Vulnerability Database

346,508

Total vulnerabilities in the database

CVE-2020-1640 — juniper / junos

Improper Input Validation

An improper use of a validation framework when processing incoming genuine BGP packets within Juniper Networks RPD (routing protocols process) daemon allows an attacker to crash RPD thereby causing a Denial of Service (DoS) condition. This framework requires these packets to be passed.
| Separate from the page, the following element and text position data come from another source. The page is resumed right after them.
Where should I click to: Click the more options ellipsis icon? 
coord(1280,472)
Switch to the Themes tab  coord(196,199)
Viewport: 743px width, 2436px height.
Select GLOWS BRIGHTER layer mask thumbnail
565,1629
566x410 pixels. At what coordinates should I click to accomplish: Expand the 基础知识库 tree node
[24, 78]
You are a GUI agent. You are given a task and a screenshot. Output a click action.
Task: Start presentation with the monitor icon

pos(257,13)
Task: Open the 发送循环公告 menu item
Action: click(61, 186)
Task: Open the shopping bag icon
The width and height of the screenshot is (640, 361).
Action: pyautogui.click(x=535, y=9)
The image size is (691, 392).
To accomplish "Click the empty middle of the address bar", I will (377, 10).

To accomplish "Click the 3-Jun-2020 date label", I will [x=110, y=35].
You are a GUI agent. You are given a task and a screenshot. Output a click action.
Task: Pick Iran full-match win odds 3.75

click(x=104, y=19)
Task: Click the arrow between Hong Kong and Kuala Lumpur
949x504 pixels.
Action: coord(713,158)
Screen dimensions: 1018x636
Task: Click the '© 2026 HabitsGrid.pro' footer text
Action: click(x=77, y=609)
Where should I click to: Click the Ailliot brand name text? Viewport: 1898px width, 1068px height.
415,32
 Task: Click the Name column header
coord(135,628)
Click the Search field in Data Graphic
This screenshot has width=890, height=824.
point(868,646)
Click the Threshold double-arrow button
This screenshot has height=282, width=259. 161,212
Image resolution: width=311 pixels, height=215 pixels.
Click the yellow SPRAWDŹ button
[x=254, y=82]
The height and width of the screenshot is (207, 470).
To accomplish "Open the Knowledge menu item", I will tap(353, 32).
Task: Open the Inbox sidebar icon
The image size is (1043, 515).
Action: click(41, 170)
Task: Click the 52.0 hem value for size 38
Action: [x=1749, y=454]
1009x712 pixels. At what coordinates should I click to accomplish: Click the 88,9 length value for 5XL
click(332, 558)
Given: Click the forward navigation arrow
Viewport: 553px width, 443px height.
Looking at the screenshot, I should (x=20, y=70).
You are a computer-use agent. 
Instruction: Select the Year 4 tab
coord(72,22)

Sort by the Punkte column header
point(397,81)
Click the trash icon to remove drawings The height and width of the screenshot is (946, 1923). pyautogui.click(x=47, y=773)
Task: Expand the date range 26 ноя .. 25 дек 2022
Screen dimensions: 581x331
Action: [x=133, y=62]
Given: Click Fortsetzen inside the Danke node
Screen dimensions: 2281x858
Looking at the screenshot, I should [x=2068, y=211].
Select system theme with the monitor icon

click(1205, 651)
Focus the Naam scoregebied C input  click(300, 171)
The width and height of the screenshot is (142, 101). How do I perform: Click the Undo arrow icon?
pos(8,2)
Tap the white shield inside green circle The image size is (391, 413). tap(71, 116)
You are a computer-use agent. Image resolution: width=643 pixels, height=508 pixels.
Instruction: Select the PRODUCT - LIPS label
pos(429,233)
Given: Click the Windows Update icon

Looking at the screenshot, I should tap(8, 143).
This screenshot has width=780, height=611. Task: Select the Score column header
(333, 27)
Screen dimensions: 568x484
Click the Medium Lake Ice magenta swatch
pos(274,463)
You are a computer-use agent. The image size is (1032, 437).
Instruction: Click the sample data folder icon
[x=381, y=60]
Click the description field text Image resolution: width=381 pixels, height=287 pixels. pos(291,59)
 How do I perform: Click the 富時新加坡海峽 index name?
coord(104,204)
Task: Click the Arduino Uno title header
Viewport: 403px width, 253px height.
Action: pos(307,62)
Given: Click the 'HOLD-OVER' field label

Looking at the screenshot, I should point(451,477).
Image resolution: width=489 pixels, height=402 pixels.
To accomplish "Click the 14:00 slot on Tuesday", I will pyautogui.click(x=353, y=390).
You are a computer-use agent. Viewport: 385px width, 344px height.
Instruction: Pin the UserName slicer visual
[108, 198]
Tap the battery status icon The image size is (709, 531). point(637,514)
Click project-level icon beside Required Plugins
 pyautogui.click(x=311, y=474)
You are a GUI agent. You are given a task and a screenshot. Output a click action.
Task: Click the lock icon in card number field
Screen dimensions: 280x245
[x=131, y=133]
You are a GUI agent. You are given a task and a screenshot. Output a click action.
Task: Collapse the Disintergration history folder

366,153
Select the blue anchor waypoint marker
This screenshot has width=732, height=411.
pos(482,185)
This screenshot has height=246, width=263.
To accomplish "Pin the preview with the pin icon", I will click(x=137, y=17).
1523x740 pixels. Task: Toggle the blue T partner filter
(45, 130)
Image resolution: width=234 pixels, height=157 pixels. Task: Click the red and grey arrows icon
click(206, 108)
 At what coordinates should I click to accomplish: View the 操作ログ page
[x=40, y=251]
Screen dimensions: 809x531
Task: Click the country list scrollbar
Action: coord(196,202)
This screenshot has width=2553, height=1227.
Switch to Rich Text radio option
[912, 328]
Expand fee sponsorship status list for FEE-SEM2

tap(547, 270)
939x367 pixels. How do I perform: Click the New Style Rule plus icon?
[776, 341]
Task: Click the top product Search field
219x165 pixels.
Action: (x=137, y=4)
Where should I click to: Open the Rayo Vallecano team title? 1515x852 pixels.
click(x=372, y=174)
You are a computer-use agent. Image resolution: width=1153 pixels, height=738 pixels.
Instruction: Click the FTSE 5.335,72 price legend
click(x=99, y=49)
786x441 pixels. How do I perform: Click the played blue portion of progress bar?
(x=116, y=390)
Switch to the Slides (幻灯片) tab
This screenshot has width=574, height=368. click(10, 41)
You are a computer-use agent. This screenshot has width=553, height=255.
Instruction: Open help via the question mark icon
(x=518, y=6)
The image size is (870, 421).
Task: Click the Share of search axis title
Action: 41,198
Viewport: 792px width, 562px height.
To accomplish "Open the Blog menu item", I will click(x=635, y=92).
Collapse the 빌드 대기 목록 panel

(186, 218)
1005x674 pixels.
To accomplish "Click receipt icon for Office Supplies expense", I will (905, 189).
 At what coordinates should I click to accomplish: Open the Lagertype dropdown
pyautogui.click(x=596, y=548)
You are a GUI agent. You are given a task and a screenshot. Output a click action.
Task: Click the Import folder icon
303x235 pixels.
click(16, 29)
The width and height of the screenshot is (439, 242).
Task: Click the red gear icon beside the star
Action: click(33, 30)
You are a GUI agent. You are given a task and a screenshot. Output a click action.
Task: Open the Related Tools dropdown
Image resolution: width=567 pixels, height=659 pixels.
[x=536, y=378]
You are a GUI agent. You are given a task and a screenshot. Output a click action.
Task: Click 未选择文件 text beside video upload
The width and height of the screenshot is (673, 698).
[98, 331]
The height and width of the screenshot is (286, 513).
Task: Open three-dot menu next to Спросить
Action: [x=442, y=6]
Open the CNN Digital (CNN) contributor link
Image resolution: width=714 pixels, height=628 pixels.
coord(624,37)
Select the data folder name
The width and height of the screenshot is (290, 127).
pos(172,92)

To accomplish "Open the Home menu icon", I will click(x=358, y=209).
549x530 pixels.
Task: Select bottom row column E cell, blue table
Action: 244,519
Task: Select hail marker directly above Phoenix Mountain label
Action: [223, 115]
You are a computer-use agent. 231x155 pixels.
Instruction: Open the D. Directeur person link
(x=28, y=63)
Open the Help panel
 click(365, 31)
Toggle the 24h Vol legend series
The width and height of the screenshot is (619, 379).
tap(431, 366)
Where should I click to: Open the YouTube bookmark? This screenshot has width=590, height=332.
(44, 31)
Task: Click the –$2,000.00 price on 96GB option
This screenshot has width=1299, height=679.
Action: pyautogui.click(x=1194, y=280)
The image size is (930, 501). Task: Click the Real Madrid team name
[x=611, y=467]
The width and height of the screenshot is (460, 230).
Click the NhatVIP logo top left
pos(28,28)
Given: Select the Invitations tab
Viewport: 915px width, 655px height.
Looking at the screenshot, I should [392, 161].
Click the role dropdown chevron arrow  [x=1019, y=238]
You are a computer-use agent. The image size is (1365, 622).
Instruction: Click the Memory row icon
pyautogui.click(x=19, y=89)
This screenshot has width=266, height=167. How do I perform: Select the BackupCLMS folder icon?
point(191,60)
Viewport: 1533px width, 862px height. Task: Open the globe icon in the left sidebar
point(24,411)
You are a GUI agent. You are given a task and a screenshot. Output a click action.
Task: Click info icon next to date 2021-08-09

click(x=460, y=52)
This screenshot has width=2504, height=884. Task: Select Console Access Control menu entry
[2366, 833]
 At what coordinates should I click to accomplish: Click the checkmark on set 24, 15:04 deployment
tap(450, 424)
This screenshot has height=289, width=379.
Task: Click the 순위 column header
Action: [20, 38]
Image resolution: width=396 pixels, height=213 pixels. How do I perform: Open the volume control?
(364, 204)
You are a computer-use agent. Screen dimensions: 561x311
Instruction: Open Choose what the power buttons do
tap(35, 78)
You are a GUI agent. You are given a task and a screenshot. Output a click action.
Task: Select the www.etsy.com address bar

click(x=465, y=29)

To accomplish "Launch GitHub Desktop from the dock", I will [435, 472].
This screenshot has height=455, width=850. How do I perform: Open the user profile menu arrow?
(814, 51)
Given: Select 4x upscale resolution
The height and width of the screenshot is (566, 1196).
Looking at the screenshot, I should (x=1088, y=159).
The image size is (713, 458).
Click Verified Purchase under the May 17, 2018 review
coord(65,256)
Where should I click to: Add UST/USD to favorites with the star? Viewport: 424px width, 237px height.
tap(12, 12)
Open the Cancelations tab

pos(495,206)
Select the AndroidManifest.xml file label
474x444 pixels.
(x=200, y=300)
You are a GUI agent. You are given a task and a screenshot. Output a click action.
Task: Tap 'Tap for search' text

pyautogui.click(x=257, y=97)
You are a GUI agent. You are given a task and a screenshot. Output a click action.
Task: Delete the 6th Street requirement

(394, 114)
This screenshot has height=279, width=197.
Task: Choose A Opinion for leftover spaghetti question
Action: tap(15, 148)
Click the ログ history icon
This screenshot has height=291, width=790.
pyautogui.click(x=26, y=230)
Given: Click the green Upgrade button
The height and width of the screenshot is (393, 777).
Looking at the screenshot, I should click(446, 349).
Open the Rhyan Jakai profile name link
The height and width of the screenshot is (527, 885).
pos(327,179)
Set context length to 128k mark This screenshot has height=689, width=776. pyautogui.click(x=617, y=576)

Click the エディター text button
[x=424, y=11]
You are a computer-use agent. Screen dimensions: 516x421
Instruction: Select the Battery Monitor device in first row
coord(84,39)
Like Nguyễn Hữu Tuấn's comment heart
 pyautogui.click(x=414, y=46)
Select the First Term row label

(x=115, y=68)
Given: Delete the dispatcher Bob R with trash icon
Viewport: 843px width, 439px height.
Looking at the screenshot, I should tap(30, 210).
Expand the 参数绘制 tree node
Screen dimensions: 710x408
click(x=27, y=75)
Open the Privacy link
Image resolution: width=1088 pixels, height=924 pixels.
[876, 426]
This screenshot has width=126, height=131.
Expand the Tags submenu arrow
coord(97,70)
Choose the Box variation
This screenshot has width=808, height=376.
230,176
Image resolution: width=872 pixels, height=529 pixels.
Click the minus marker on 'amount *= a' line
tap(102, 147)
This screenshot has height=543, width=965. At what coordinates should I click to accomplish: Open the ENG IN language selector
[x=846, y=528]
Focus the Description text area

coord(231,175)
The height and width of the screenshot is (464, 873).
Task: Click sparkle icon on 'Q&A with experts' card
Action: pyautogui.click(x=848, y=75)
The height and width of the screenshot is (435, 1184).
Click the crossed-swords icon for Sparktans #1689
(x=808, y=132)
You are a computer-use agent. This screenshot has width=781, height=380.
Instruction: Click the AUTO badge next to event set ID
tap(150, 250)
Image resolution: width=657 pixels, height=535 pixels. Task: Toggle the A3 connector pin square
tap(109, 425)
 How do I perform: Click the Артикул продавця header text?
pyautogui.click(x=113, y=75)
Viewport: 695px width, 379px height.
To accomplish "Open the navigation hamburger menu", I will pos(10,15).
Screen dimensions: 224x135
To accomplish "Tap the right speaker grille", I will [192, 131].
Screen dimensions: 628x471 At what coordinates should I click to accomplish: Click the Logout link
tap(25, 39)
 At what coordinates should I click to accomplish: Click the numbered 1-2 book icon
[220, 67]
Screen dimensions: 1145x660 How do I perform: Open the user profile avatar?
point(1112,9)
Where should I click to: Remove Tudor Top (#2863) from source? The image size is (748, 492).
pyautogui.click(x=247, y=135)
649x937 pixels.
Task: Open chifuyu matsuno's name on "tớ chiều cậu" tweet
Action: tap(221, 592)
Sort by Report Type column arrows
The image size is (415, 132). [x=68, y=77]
By continuously sending any of these types of formatted genuine packets, an attacker can repeatedly crash the RPD process causing a sustained Denial of Service. Authentication to the BGP peer is not required. This issue can be initiated or propagated through eBGP and iBGP and can impact devices in either modes of use as long as the devices are configured to support the compromised framework and a BGP path is activated or active. This issue affects: Juniper Networks Junos OS 16.1 versions 16.1R7-S6 and later versions prior to 16.1R7-S8; 17.3 versions 17.3R2-S5, 17.3R3-S6 and later versions prior to 17.3R3-S8; 17.4 versions 17.4R2-S7, 17.4R3 and later versions prior to 17.4R2-S11, 17.4R3-S2; 18.1 versions 18.1R3-S7 and later versions prior to 18.1R3-S10; 18.2 versions 18.2R2-S6, 18.2R3-S2 and later versions prior to 18.2R2-S7, 18.2R3-S5; 18.2X75 versions 18.2X75-D12, 18.2X75-D32, 18.2X75-D33, 18.2X75-D51, 18.2X75-D60, 18.2X75-D411, 18.2X75-D420 and later versions prior to 18.2X75-D32, 18.2X75-D33, 18.2X75-D420, 18.2X75-D52, 18.2X75-D60, 18.2X75-D65, 18.2X75-D70;(*1) 18.3 versions 18.3R1-S6, 18.3R2-S3, 18.3R3 and later versions prior to 18.3R2-S4, 18.3R3-S2; 18.4 versions 18.4R1-S5, 18.4R2-S4, 18.4R3 and later versions prior to 18.4R1-S7, 18.4R2-S5, 18.4R3-S3(*2); 19.1 versions 19.1R1-S3, 19.1R2 and later versions prior to 19.1R1-S5, 19.1R2-S2, 19.1R3-S2; 19.2 versions 19.2R1-S2, 19.2R2 and later versions prior to 19.2R1-S5, 19.2R2, 19.2R3; 19.3 versions prior to 19.3R2-S3, 19.3R3; 19.4 versions prior to 19.4R1-S2, 19.4R2, 19.4R3; 20.1 versions prior to 20.1R1-S1, 20.1R2. This issue does not affect Junos OS prior to 16.1R1. This issue affects IPv4 and IPv6 traffic.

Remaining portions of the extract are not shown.